Мое сердце сжалось, но, по крайней мере, я была откровенна.
— Я не знаю.
— Ты не знаешь? — Вик рассмеялся прерывистым смехом. — Она не знает.
— Я испугалась, Вик, — был мой слабый ответ.
Он выглядел обиженным.
— Ты испугалась? Меня?
Это было все, что я могла вынести. Я огрызнулась:
— Ну, твоя реакция не совсем положительная.
— А что ты ожидала? — прогремел он. — Что ты беременна, мне пришлось узнать, от того мудака, который держал мой член крепко сжатым. Того самого парня, который сжег дом, превратив гребаного священника в корейское барбекю. Так что подай на меня в суд, если мне не нравится мысль о психе, который украл тебя у меня, зная раньше меня, что ты беременна. Сколько еще людей знает, Нас? Ты случайно не сказала почтальону? Мне бы не хотелось, чтобы он чувствовал себя обделенным.
Вообще-то, я никому не говорила. Даже Аника узнала об этом не от меня. Но… О нет. Все шло не очень хорошо.
Я выдохнула почти в отчаянии:
— Можешь ли ты перестать кричать на меня на минутку, чтобы я могла объяснить?
Вик выглядел так, словно буквально прикусил язык, когда глубоко вдохнул, медленно выдохнул, а затем резко кивнул мне.
Хорошо. Замечательно.
Что теперь?
Я полагаю, что в подобных случаях честность всегда была лучшей политикой. Итак, я не говорила ничего, кроме правды.
Уставшая, утомленная и с глубокой грустью, поселившейся в моем сердце, я закатила глаза и горько произнесла:
— Мы трахались с ненавистью и не планировали детей, и ты не можешь понять, почему я не сказала тебе? — Я провела рукой по лицу, слегка покачала головой и призналась: — Я сожалею о том, как это произошло, но я не сожалею о результате, Вик. Я хочу этого ребенка и знаю, что ты злишься на меня, но я рада, что он твой. — Когда его лицо немного смягчилось, я призналась: — Никогда не было никого другого. Это всегда был ты. Если бы у меня были дети, они были бы твоими. Я знала это с тех пор, как мы были детьми. А если…— О Боже. — Если…— Мое горло сжалось. — Если бы ты сказал мне, что не хочешь этого ребенка… — прохрипела я, — это меня бы убило. — Мои губы дрожали. — Я бы просто умерла. И это была реальная возможность. Поэтому я отложила этот разговор на потом.

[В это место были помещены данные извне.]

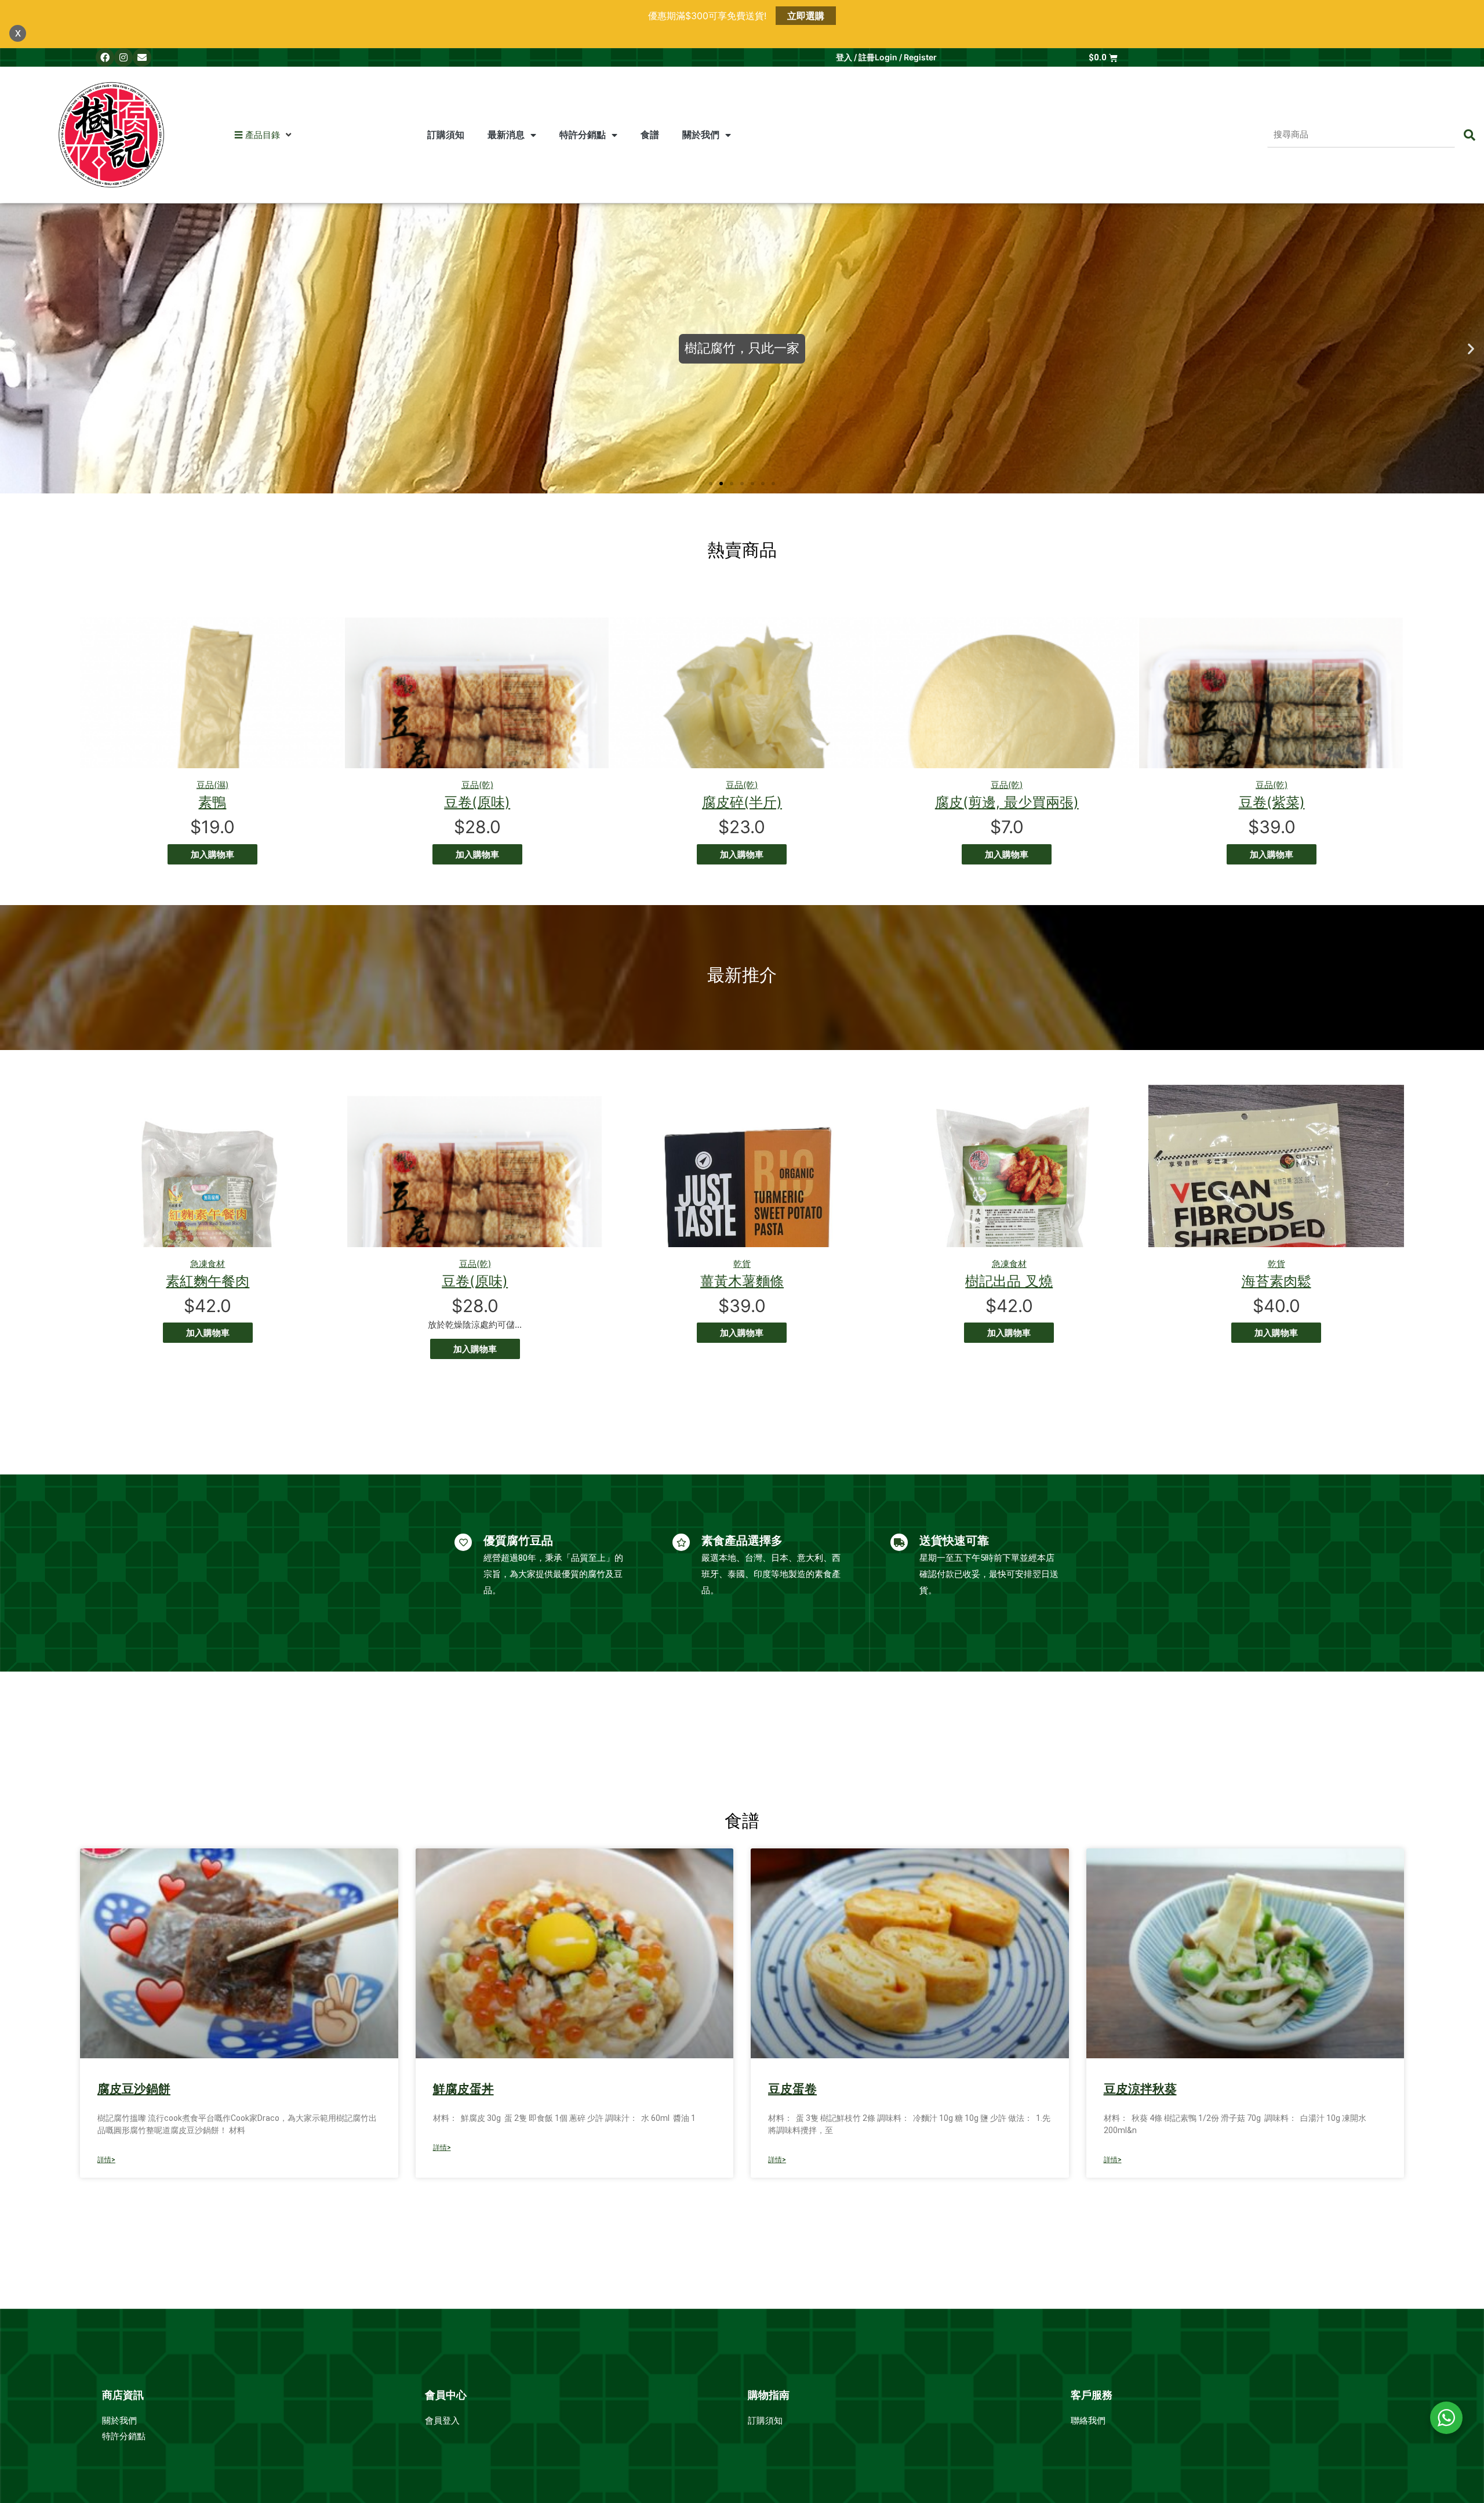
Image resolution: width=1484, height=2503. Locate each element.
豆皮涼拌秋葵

Вик пристально наблюдал за мной, а я опустила взгляд, потому что слишком многое открывалось.
Я сморгнула слезы.
— Мне очень жаль, что я не сказала тебе. Действительно. Но я не совсем виновата. Я имею в виду, ты отдалился. Ты отстранился от меня. — Было больно это признавать. — Я думала, ты обманываешь. Я была убеждена, что ты уходишь от меня, и можешь ли ты винить меня? Все признаки были налицо. — Он попытался скрыть выражение своего лица, но мне все же удалось разглядеть скрывающийся в нем стыд. — Я узнала, что ты лгал мне почти год. Я была обижена и сбита с толку. А потом — бум. Я беременна.